蛋白亚细胞定位方法

1.挑单克隆斑加到30ml LB中，加AMP。37℃摇过夜。

2.分别取15ml菌液加到1L的LB中，加AMP，继续在37℃下摇至OD600=0.5-0.6,严格

控制OD。

3. 加IPTG，使终浓度达到0.2mM , 18℃摇过夜。

4. 在4℃下以7700 × g (e.g. 8000 rpm)离心10min.

5. 弃去上清，放在冰上。

6. 加入30~50ml ice-cold 1× PBS，用移液器悬浮细胞。

7. 用超声波超生。取一部分超生后的产物用SDS-PAGE检测。

8. 向溶液中加入20%的Trion x-100，使终浓度达到1%。Mix gently for 30 min to aid in solubilization of the fusion protein。应该是在冰上。

9. 10 000 rpm 离心for 10 min at 4 °C. 转移上清到一个新的容器中。

1× PBS (ice-cold): Dilute 10× PBS with sterile H2O. Store at 4 °C.

10× PBS is 1.4 M NaCl, 27 mM KCl, 100 mM Na2HPO4, 18 mM KH2PO4, pH 7.3.

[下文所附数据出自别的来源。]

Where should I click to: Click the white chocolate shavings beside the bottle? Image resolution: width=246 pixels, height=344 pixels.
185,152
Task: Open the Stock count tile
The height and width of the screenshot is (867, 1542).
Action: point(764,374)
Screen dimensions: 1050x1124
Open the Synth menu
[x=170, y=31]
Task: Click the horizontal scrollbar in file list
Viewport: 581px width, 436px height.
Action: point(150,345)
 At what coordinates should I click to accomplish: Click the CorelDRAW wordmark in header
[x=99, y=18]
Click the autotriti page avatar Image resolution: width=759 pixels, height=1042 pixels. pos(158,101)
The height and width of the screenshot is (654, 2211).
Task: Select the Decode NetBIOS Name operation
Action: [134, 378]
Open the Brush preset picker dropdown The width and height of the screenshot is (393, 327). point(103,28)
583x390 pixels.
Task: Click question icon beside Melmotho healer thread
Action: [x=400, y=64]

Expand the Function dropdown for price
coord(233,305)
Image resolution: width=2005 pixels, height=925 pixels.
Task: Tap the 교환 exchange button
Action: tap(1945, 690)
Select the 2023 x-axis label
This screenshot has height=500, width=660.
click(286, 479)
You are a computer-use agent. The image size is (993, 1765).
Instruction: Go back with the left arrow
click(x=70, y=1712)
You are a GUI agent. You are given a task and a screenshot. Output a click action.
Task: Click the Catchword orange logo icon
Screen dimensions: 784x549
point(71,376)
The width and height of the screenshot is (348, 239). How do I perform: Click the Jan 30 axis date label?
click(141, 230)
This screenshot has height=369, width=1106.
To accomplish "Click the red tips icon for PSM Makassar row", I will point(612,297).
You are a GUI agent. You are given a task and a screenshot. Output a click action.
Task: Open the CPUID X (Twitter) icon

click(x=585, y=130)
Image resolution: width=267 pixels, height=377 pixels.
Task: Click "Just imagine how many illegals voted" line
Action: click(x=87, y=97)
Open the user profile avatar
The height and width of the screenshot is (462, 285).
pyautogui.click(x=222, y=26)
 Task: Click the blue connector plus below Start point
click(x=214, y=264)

1×PBS is 140 mM NaCl ; 2.7 mM KCl; 10 mM Na2HPO4; 1.8 mM KH2PO4, pH7.3

1L, 1×PBS配方如下：称取NaCl 8.18g; KCl 0.2g; Na2HPO4.12H2O 3.58g ;

KH2PO4 0.245g 溶于800ml水中，用HCl调节PH=7.3，最后加蒸馏水定容至1L,高温高压灭菌。